With this in mind, I began to think of the question, “Is Halacha necessary?”  I’m not the most religious Jew, or the most learned, but I do try to follow halacha. Yet there are many aspects of halacha that bother me.

For example, how can we follow a system of law which allows for halachic infertility, which prohibits “m’salalot” which some see as lesbianism and which provides unequal rights to women in the case of divorce? Halacha leads to absurd results today in some parts of Israel, including segregation on buses and kids being spat on, and women and men having to walk on different sides of the street. Furthermore, some of the most renowned interpreters if halacha, such as the Lubavitcher Rebbe, have ruled that homosexuality is a  “problem that is controllable, for if it were beyond human control, HaShem would not have made it a sin.” This flies in the face of overwhelming scientific evidence that treating homosexuality as a mental illness is both unlikely to turn one straight, and will generally cause great psychological damage.

On the other hand, those who follow halacha, argue that following it in its entirety is essential for the continuity of the Jewish people.  On this side of the argument, there is a tendency to dismiss the segregated footpaths and buses in some neighbourhoods of Jerusalem as being exceptional behaviours that are not inspired by adherence to halacha.

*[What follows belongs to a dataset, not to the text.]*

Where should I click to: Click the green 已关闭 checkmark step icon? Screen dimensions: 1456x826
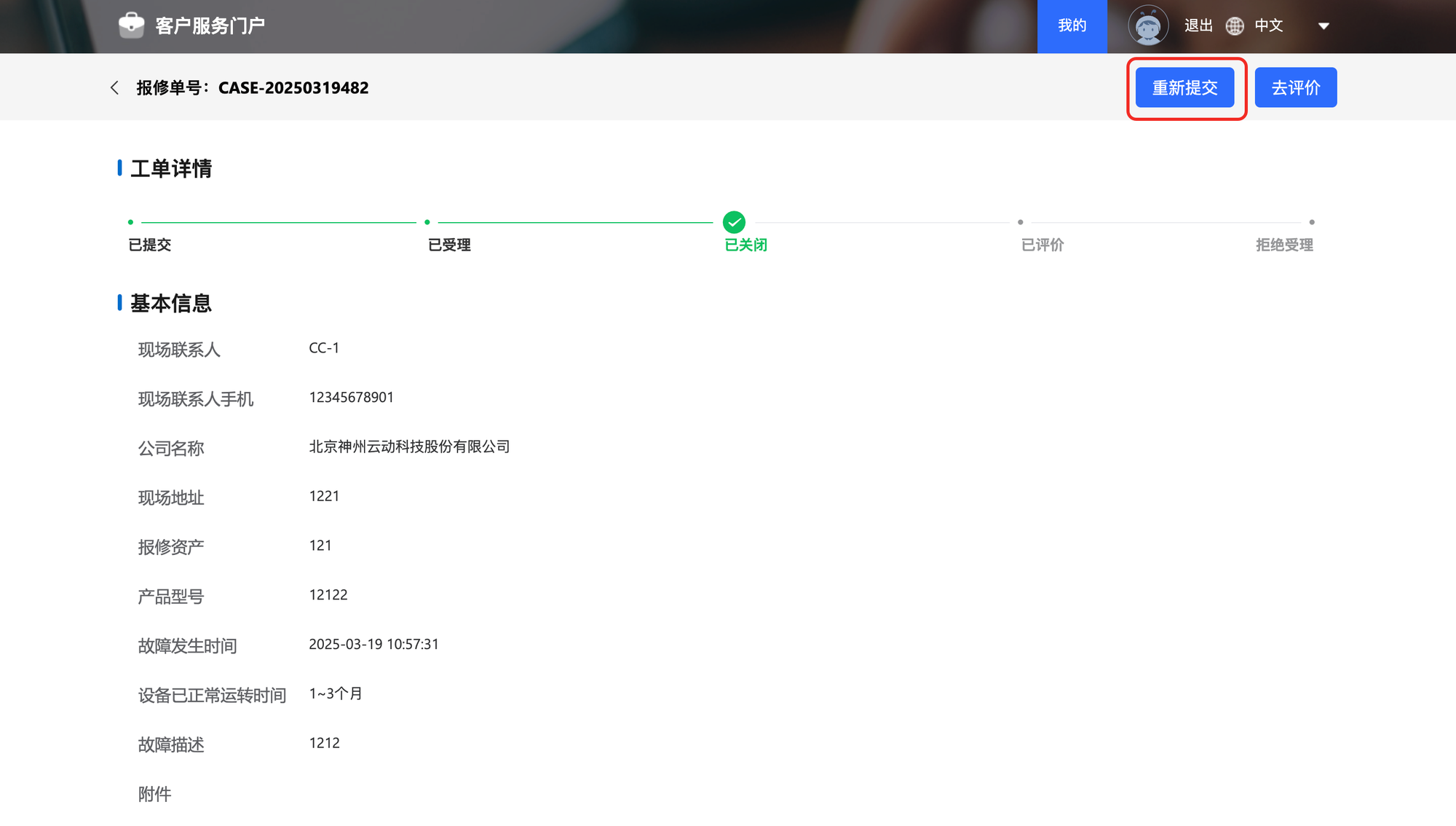click(x=734, y=222)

They would further argue that misogynistic and homophobic statements occasionally made by some leading Rabbis are far from the normative view among orthodoxy today.

I heard Rabbi Mendy Goldstein argue this exact point at Limmud Auckland two weeks ago. He argued that the halachic lifestyle is the ideal because those who do not follow rabbinic law will disappear into oblivion within three generations. Noting that birth rates are much higher and assimilation is much lower amongst Haredi Jews as compared to secular Jews, this is a very valid point.  However, it did not seem to go over well with his audience, who on a show of hands (that he requested at the start and again at the end of his presentation) seemed to have become disaffected with his position in the space of a single session.

All of this leaves me with a challenging dilemma. On the one hand, the great weakness of halachic Judaism is its ability to facilitate extreme positions that sometimes go against both scientific reason and human well being. On the other hand, the non-halachic lifestyle has as obvious weakness in that it produces less Jewish offspring, and is far less structured and organised. With that in mind, which type of Judaism do you think will best promote the flourishing of the Jewish people in the coming century?